A merger of two ride-hailing services in Europe could spell more trouble for Uber as it struggles to gain market share on the continent.
Under the deal announced this week, UK-based Hailo will be absorbed by mytaxi, which is owned by Daimler, the German auto giant that is the parent company of Mercedes-Benz, among other brands.
Daimler would be 60 percent owner of the merged company, which will operate under the mytaxi name and be based in Hamburg. The companies say the new entity will offer 100,000 registered drivers in over 50 cities in nine countries in Europe — making it the largest ride-hail enterprise on the continent. Hailo operates in Britain, Ireland and Spain, while mytaxi operates in Germany, Austria, Poland, Italy, Portugal, Spain and Sweden.

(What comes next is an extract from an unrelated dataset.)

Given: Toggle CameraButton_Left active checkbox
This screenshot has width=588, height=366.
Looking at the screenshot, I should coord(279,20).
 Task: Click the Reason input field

The crucial difference between mytaxi and Uber — as well as other ride-hail startups that have sought to make inroads in Europe, such as Gett — is that mytaxi relies on licensed taxi drivers rather than drivers using their own cars. The app essentially serves as a means for making hailing and paying for a cab more convenient.

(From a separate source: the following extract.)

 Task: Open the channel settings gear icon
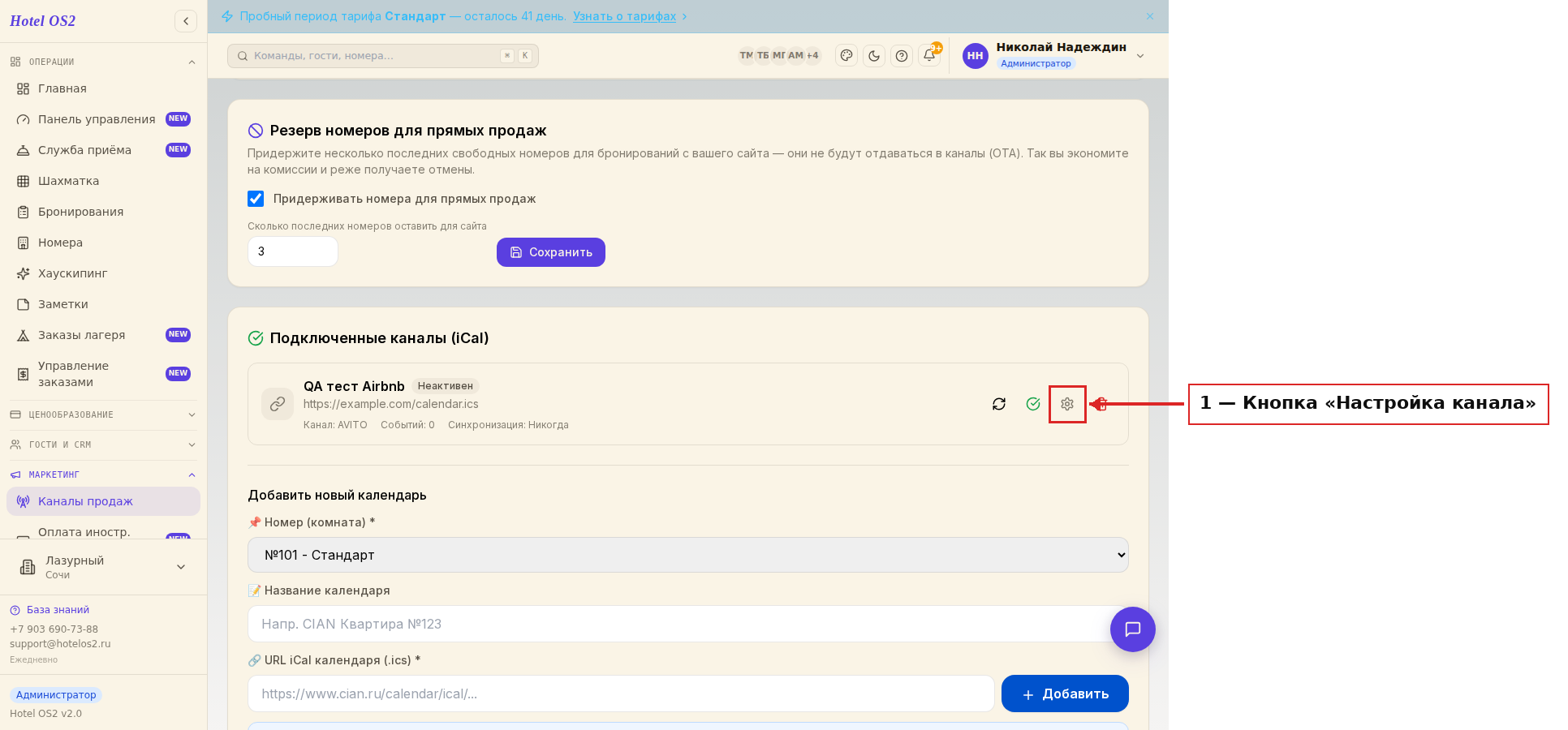pos(1067,404)

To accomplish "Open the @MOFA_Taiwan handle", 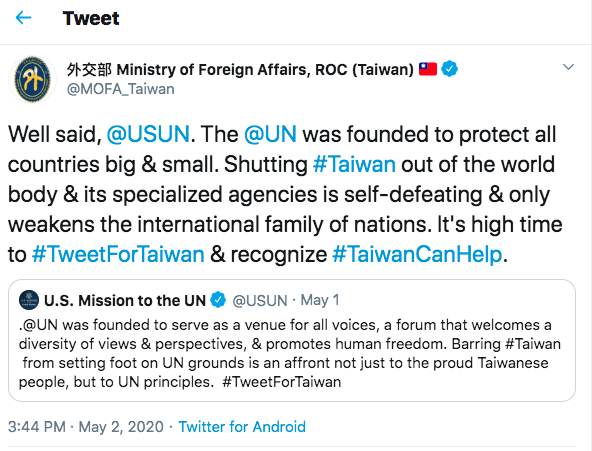I will [121, 89].
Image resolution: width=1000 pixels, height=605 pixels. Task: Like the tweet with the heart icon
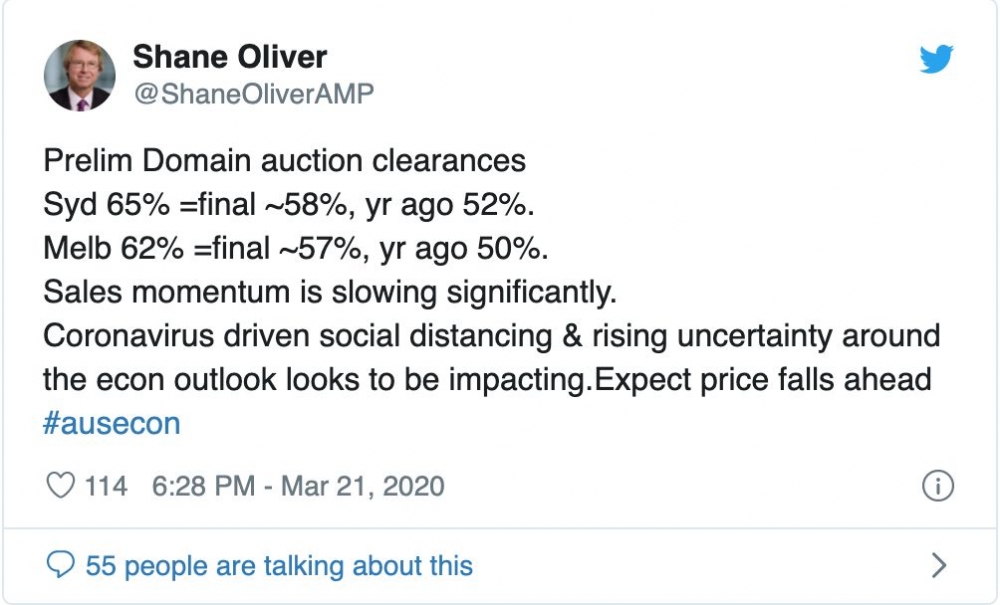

As such, mytaxi has not encountered the same strife that has greeted Uber across Europe, from the UK to Spain. There — as in many other countries — taxi drivers have led the opposition to Uber, pressing lawmakers to ban the company and staging protests that have at times turned violent.
Under the auspices of Daimler, one of Europe’s most venerable corporations, mytaxi has been adept at negotiating the complex regulations of the European Union, as well as those imposed by member countries.
The same can’t be said for Uber’s aggressive approach, which hasn’t played as well in Europe as it has in the United States, where the company is by far the dominant force in the ride-hailing market. Uber has faced numerous legal sanctions in Europe; two executives were arrested in Paris; it recently pulled out of Hungary after lawmakers enacted stringent laws targeting the company; and it’s currently facing a lawsuit in Britain over claims that its treatment of drivers violates employment laws.
In the merger, Daimler also brings to the table significant research and development in self-driving technology, which many observers regard as the next frontier for the ride-hailing industry. The company conducted the first successful road-test last year of a Mercedes cargo truck equipped with autonomous controls. Uber is already investing considerable sums in developing self-driving cars that could supplant human drivers.
So could the Hailo-mytaxi merger mean that the company will seek to take on Uber on its home turf? That seems unlikely based on past experience. Hailo sought to muscle into the New York City market in 2013 and barely lasted a year. And mytaxi has not expanded beyond Washington, D.C.
In the U.S., at least, people don’t seem particularly eager to hail cabs with smartphone apps — not when there are already scores of Uber and Lyft drivers trolling the streets at a given time in most cities.